During the American Veterinary Medical Association’s annual conference in St. Louis, Missouri, USA, in July, several sessions and press conferences focused on one significant issue: an overall 17% decrease in veterinary visits for US pets over the past two years. This sobering figure comes from the Bayer Veterinary Care Usage Study, a collaboration among Bayer Healthcare, Brakke Consulting and the National Commission on Veterinary Economic Issues. It was conducted in two phases.
Surveying 2,000 US dog and cat owners, the first phase identified six root causes for the decline in vet visits, including the economic impact of the recession (no surprise there), plus cost of veterinary care, fragmentation of veterinary services, a perception that regular veterinary checkups are unnecessary and cats’ resistance to being caged, transported and handled.
A final cause should sound familiar to many petfood manufacturers: use of the Internet vs. office visits—39% of respondents said they look online if their pet gets sick or injured, before consulting a veterinarian. For our industry, it would be use of the Internet vs. reliable, science-based sources of information on petfood and pet nutrition.
In the second phase, 401 US veterinarians were surveyed, showing a gap between pet owners and veterinarians in terms of providing long-term health care for pets. The study did develop some recommendations for veterinarians to combat the downward trends and negative owner perceptions (see www.bayer-ah.com/news.cfm). But nowhere was there a discussion of nutrition or petfood.
This is no surprise: There seems to be a huge disconnect between veterinary care and nutrition. Most US veterinarians would admit their formal education on companion animal nutrition consisted of one basic course that, in some cases, had to be taught by a professor from another program because no veterinary faculty had the knowledge or expertise to teach it.
Any information on nutrition received after veterinary school usually comes via a handful of petfood manufacturers that sell through the veterinary channel. Of course, their products and information are all fine, but let’s face it: That information is by its very nature prone to be limited and biased.
Among the dozens and dozens of continuing education sessions offered at this year’s AVMA conference, I could count the number of nutrition-related sessions on one hand. Among the 25-30 veterinary groups and associations meeting as part of the conference or contributing to the educational program, two devoted specifically to nutrition—the American Academy of Veterinary Nutrition and the American College of Veterinary Nutrition—were noticeably absent. (It was encouraging to see a new group, the Academy of Veterinary Nutrition Technicians, as part of the program.)
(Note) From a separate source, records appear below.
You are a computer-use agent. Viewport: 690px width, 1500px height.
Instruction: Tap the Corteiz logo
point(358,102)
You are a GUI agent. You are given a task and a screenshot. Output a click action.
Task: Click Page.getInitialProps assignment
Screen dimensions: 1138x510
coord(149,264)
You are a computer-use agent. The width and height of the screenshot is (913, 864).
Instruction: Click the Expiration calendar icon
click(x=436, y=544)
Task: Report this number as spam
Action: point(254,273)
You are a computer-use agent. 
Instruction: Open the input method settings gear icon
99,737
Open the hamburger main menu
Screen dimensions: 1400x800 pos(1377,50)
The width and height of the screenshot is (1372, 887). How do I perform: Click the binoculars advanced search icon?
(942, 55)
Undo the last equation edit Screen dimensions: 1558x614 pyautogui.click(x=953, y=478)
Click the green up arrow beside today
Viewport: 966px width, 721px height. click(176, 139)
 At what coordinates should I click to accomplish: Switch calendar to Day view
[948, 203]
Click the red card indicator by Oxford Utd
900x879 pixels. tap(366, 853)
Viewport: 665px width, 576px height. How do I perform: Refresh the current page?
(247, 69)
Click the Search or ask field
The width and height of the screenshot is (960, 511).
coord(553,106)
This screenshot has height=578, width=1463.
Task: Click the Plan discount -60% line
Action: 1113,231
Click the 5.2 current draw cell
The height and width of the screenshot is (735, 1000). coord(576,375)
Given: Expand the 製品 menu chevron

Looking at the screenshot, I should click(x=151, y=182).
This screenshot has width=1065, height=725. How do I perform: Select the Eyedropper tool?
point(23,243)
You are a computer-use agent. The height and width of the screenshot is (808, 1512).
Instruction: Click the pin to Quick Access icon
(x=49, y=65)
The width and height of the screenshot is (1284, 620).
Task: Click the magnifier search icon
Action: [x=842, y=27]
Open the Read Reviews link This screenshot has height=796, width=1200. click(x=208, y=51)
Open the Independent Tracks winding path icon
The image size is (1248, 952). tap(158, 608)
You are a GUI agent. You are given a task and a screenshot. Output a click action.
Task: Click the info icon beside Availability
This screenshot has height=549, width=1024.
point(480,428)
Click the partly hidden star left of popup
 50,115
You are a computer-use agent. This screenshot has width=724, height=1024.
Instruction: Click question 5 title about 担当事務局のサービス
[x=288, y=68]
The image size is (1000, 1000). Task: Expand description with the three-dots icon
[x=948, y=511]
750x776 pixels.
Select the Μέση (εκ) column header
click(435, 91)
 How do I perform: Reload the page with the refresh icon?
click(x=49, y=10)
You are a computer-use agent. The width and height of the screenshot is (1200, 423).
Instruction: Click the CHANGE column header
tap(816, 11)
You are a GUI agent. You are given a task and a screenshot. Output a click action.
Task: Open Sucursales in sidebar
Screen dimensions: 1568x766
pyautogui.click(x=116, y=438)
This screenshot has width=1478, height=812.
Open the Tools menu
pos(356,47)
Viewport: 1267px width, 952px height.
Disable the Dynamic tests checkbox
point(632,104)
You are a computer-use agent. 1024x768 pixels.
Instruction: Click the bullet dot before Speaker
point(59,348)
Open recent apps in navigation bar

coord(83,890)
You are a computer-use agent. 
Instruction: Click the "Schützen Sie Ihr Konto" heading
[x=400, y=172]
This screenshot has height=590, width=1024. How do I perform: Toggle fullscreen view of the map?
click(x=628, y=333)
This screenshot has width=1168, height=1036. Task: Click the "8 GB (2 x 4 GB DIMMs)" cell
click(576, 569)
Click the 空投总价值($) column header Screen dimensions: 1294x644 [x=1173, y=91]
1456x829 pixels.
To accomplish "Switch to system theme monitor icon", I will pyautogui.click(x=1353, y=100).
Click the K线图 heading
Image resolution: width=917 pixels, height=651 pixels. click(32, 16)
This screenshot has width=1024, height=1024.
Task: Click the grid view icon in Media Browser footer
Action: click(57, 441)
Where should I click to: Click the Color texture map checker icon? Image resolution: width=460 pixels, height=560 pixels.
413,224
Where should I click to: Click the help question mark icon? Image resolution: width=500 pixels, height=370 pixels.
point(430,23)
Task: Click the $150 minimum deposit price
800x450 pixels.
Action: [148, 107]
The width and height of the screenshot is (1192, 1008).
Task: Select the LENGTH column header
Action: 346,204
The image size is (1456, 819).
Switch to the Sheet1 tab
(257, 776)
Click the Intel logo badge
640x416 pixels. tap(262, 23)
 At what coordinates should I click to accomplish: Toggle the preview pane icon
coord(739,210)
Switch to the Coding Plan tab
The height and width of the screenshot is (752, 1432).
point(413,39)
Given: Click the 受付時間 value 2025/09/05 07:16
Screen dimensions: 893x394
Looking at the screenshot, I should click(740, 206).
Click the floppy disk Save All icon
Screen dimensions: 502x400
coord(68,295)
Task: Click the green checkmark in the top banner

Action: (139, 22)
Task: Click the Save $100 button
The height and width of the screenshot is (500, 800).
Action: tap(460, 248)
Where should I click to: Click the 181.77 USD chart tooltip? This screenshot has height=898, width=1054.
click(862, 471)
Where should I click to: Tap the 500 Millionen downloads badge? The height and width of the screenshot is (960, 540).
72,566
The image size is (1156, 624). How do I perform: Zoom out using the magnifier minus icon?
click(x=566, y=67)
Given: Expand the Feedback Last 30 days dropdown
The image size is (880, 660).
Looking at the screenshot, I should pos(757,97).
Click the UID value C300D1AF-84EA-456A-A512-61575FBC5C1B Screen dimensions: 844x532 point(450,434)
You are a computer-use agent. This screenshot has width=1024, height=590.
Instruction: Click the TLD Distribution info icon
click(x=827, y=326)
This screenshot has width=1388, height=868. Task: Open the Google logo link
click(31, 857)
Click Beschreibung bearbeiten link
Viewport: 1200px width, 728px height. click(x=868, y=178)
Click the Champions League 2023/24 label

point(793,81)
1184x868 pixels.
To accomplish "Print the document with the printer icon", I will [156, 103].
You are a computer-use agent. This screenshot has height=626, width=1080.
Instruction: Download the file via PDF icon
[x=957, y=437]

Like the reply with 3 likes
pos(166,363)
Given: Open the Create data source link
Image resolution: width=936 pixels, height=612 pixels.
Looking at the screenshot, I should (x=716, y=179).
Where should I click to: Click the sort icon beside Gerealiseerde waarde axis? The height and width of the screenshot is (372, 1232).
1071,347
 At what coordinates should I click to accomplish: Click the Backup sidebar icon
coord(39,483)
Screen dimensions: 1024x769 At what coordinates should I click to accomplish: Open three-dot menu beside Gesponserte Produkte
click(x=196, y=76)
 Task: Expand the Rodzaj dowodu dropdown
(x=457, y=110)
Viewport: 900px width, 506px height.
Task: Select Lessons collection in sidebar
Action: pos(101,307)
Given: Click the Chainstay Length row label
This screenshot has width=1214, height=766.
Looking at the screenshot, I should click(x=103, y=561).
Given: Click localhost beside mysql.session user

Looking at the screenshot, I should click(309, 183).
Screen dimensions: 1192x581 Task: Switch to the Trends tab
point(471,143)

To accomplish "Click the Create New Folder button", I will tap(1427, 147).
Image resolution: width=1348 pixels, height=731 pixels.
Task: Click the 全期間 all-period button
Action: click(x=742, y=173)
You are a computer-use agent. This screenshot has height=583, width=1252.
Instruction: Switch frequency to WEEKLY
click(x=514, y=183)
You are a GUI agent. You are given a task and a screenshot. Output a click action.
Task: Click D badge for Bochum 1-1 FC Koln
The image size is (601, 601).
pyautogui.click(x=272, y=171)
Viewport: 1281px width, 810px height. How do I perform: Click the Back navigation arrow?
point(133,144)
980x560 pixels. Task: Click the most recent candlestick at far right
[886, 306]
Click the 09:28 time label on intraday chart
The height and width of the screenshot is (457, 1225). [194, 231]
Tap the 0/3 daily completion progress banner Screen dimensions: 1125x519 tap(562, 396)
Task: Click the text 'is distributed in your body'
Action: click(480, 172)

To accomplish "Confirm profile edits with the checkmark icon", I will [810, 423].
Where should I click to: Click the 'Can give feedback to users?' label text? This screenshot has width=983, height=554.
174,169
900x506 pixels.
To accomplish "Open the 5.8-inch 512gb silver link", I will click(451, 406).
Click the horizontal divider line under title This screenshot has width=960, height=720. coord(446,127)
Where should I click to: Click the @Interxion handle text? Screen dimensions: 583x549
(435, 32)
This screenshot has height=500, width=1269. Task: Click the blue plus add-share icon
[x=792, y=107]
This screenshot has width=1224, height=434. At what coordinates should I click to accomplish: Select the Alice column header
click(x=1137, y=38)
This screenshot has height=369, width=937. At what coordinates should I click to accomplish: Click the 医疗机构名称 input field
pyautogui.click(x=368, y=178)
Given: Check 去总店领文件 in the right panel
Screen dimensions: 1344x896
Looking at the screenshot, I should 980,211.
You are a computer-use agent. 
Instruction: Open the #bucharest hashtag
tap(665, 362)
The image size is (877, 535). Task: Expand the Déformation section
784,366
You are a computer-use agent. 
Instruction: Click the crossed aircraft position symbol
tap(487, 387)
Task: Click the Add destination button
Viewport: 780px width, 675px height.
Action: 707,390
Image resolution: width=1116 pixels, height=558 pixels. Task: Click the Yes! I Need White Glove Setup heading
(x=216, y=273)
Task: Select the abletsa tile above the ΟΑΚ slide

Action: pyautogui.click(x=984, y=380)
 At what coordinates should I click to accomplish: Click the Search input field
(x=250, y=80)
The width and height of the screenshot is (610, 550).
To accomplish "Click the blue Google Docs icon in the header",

Yet a recent study by researchers looking into the petfood buying preferences of owners of overweight dogs showed that over 83% of owners, no matter what their dogs’ weight, consider their veterinarians the most important source of information on dog nutrition (see www.petfoodindustry.com/7709.html). Talk about a disconnect!
You have to wonder: If vets had more solid knowledge and expertise about nutrition and petfoods to share, would that inspire owners to bring in their pets more often? Would a call or visit to the veterinary clinic be their first course of action rather than turning immediately to the Internet?
More importantly for our industry, imagine how much your companies and brands would benefit from better informed and educated vets and a much stronger connection between them and you.